The rig is, by design, a trust-bearing substrate. We take that seriously.
Please do not file public GitHub issues for security reports.
If you believe you have found a security vulnerability in rigging,
please report it privately through one of the following channels:
Use GitHub Security Advisories. Go to the repository's Security tab → Advisories and click Report a vulnerability. This is the only supported channel for v0 — it gives us a private workspace, attributable disclosure, and a clean CVE pipeline if one is warranted.
If GitHub Security Advisories are unavailable to you (e.g., you do not have a GitHub account), please open a Discussion in the Security category instead. Do not open a public issue.
Please include:
- A description of the issue.
- A minimal reproduction (or a clear thought experiment if the vulnerability is conceptual).
- The affected version or commit.
- Your name / handle if you would like to be credited.
We aim to:
- Acknowledge your report within 3 business days.
- Triage and confirm within 7 business days.
- Issue a fix or mitigation within 30 days for high-severity reports.
- Coordinate public disclosure with you. We will not name you publicly without your consent.
If a vulnerability is being actively exploited, we will accelerate this timeline.
The rig's threat model is documented at
docs/spec/identity-v0.md. In v0 we treat
the following as security issues:
- Signature forgery. Any way to make the rig accept an envelope that was not produced by the holder of the signing key.
- Card spoofing. Any way to make the rig route work to an agent whose card was not signed by the operator's identity key.
- Cost-budget escape. Any way for a sub-contract's cost overrun to be charged to a contract other than its parent.
- Blame-chain laundering. Any way for an envelope to appear in a trace under a signing key that did not produce it.
- Replay. Any way for a contract to be accepted twice.
Out of scope for v0 (we know these are limitations and intend to address them in v1):
- Revocation of compromised cards. v0 has no revocation protocol; operators must rotate keys. This is documented, not a bug.
- KMS-backed signing. v0 uses local-file Ed25519 keys.

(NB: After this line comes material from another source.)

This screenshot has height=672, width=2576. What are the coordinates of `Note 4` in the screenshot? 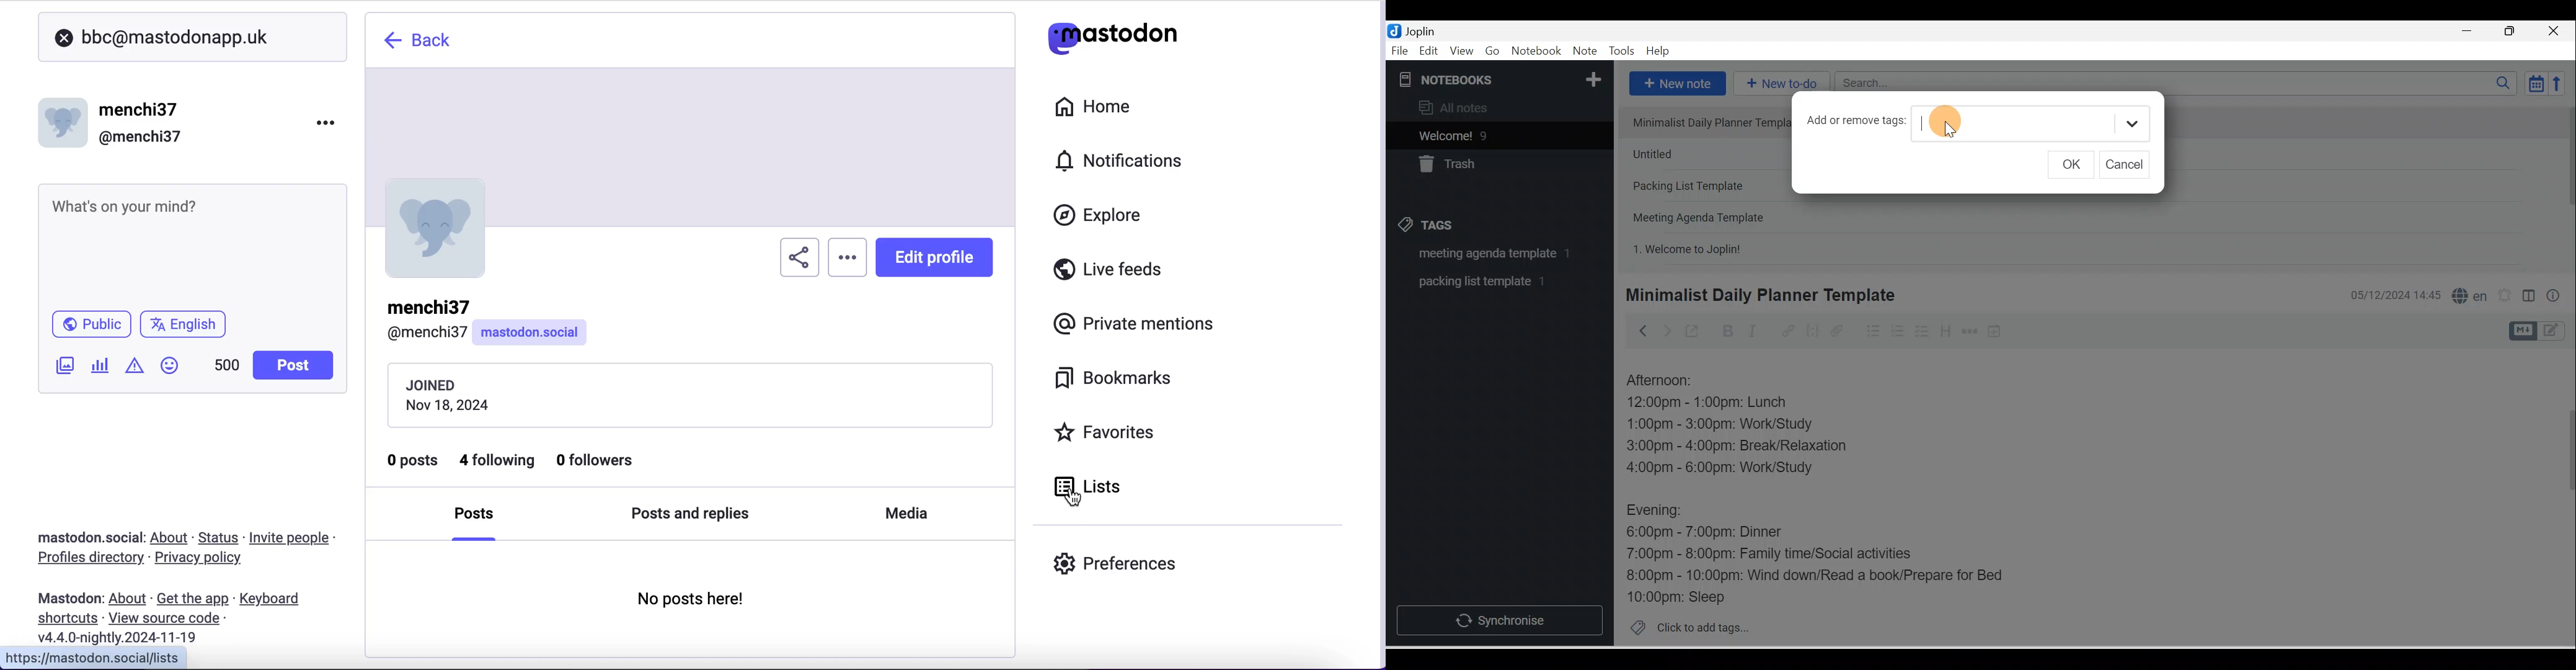 It's located at (1715, 215).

- Side-channel attacks on the verifier.
- DoS against the rig itself (the rig is in-process in v0; rate limits belong in your transport layer).
| Version | Supported |
|---|---|
| v0.x | ✅ Active |
| < v0.1 | ❌ Pre-release only |
When v1 ships, v0 will receive security fixes for at least six months after v1.0.0.
Researchers who responsibly disclose security issues will be credited here (with consent).